What’s wrong with eating in haste? Speed eating

We don’t seem to be designed for that either.

Fast eating is associated with:

  • Obesity
  • Increased risk for insulin resistance which nudges us towards Type 2 diabetes
  • Low levels of HDL (“good”) cholesterol
  • Erosive gastritis — inflammation that eats away at the lining of the stomach
  • Metabolic syndrome: a group of conditions that occur together, increasing our risk of heart disease, stroke and type 2 diabetes.

What’s right about eating slowly?

Once I learned the secret of slow eating in college I began to discover some of the other benefits, beyond not having to wait so long for my roommate.

When I ate slowly I enjoyed my food more. I lowered my odds of over-eating. 

I even found that eating more slowly helped me become more awake to the present moment, and this in turn increased my life satisfaction.

Recently I’ve learned some health benefits of eating slowly.

Slow eating is associated with:

  • Better digestion 
  • Feeling fuller, faster 
  • Smaller waist circumference 
  • Lower body mass 
  • Lower risk of all the above health problems associated with fast eating

There are many ways we can address the problems of gluttony.

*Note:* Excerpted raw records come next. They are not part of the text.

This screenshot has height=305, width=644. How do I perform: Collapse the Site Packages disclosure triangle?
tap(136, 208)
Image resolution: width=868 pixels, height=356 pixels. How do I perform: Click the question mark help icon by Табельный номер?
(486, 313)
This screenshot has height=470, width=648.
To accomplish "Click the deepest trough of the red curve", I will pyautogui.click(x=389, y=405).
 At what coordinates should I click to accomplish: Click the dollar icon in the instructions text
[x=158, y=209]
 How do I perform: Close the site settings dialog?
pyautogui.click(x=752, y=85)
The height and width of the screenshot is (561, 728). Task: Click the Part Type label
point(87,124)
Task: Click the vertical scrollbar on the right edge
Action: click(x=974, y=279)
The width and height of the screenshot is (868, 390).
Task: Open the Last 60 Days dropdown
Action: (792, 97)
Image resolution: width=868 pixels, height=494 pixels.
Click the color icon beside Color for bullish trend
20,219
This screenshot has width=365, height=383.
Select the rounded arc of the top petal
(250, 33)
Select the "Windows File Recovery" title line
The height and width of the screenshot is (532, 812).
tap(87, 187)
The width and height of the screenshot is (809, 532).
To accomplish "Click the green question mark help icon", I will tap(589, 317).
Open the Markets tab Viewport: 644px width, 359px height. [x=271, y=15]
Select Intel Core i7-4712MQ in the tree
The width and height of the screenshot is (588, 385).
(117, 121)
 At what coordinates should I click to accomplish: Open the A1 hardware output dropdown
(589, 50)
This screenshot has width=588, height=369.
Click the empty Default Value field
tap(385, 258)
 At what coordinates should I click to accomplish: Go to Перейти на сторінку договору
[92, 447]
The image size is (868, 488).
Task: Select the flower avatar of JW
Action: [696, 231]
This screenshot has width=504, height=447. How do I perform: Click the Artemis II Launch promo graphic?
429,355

Today I invite you to join me in a hands-on way. Or perhaps I could say a hands-off method for improving our relationship with food.

Soul Sculpting Project: Put it Down, Pause, Pick it Up

As you eat one meal each day, in between each bite:

  1. Put down your fork or the food in your hand 
  2. Pause, as long as you wish
  3. Pick up your fork/food and take another bite.

My deep gratitude to my roommate Trish Jennings who taught me how to eat –slooowly.